Acme will present “The Heart of Robin Hood” Friday through Monday at the Davis Arts Center. The free production is its annual gift to the community as thanks for local business and community support of the company for high school-aged thespians.
Renkin never imagined he would have a career in theater, much less in New York. In fact, his whole career was really a series of fortunate accidents.
He remembers that as a young kid he enjoyed the productions of the Sunshine Children’s Theater, but didn’t get involved himself until some friends were doing a summer show with Acme at the Pence Gallery.
He came into the production late, but “they said ‘you can be one of the people we’ve never seen before for the funeral scene at the end.’ And so I got to stand around thinking ‘I’m not sure what I’ve gotten myself into, but this is really fun!’ ”
He graduated from Davis and headed off to UC Irvine to get a liberal arts degree “because that’s what we do in my family,” but in his second year, he realized he really missed doing theater.
“I wonder if they do that here,” he thought.
Renkin found an active theater program and began getting involved. He was also taking film classes on the side.
“Then there was a moment when I realized I had screwed up and had accidentally taken the first two quarters of the theory class that was required for the film major, but not for the minor,” he said. “There was no reason not to go ahead and get a second B.A. in film. I had no idea what was coming next.”
What came next was the recommendation of a friend who was working at the New York Conservatory.
“She spent a year on the phone with me saying ‘not only is this a really good program, but this would be a really good place for you.’ ” And so he went to New York.
He enrolled in the Circle on the Square Acting School and felt right at home immediately when the first person he met when he entered the building was Paul Shapiro, a fellow graduate of Davis High School. (Renkin later would collaborate with another DHS graduate, Ari Kreith, who runs Theater 167 at Manhattan’s West End Theater.)

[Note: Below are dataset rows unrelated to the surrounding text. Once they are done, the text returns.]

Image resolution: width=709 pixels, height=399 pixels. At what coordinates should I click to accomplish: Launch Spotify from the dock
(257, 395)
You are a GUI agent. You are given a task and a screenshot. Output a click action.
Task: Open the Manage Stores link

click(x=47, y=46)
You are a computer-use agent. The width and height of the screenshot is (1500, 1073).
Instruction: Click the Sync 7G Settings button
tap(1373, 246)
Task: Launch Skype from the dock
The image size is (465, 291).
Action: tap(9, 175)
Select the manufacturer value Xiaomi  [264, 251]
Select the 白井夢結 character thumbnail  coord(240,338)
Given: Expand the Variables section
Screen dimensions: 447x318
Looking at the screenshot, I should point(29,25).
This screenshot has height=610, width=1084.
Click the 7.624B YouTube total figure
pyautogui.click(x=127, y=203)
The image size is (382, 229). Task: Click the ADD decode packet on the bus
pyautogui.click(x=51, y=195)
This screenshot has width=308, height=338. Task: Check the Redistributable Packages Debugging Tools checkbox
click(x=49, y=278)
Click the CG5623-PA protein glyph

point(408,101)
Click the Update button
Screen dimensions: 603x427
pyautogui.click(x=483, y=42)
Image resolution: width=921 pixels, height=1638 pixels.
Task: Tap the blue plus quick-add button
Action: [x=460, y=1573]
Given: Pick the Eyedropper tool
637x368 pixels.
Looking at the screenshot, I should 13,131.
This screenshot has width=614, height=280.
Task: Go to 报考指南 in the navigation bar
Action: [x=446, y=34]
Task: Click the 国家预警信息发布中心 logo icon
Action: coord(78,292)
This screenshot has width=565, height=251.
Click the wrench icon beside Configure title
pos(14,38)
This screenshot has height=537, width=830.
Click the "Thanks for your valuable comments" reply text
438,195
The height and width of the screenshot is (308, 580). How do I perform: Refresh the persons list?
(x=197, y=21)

“One of the teachers was B.H. Barry, the first fight director ever to win a Tony and the man credited with the birth of fight directing in America,” Renkin recalled. “He taught stage combat, which I had a little smattering of in undergraduate (days), just enough to convince me that it was not meant for me. I’m not athletic.
“But his teacher had been Errol Flynn’s stunt double, so he had certain standards for how you perform. All his drinking buddies and peers were people like Harold Pinter, writing very earthy, kitchen-sink stuff, not like Noel Coward, and he wanted to figure out how to make the fights natural like that.”
Barry found that he would treat fight scenes the same way he would treat them as an actor. It was easier to stage and the actors could remember it better; they also performed it more convincingly because they owned it.
“It became kind of an existential thing. And that made sense to me,” Renkin said. “That’s when the thing that was most terrifying to me became fun. When someone is quite literally the most skilled in the world at this thing that they do and they invite you to come learn more about it, you go!
“So I started going to his class. I assisted him on my first Broadway show, hoping that there would eventually be a second.”
Renkin also began filling in when Barry was unable to teach a class and eventually he began doing his own fight choreography (“I find mall atrias, for some reason, are a great inspiration for choreography ideas — I could slide down this railing, and jump over that table …”)
Then, six years ago, he was contacted by Acme Artistic Director Emily Henderson about helping with a show. She explained that Libby Renkin, Dan’s mother, had come to an Acme show and mentioned that her son did fight choreography and might be able to help out on their next production.
“So I cold-called this total stranger and said ‘I’m doing this play and it has 17 different fights and do you think you could come for a week?’ He said sure,” Henderson said. “It was really wonderful. He knew our style and everything worked perfectly.”
Added Renkin, “We had to explain to the kids who I was, and that I had been in Acme and graduated from Davis High and was now working in New York. When I told one of the students the year I graduated he said, ‘That’s when I was born.’ I responded with something completely unprintable, and we got along famously after that.”
It has been a win-win situation for everyone. Acme actors have learned professional fighting from a master, Renkin gets to come home on a regular basis to visit his parents, and Davis reaps the benefits of one of Acme founder Dave Burmester’s success stories.
How many other young-adult theater groups have an official fight choreographer who learned from the guy who learned from the guy who was stunt double to Errol Flynn and who introduced fight choreography to this country? Pretty cool.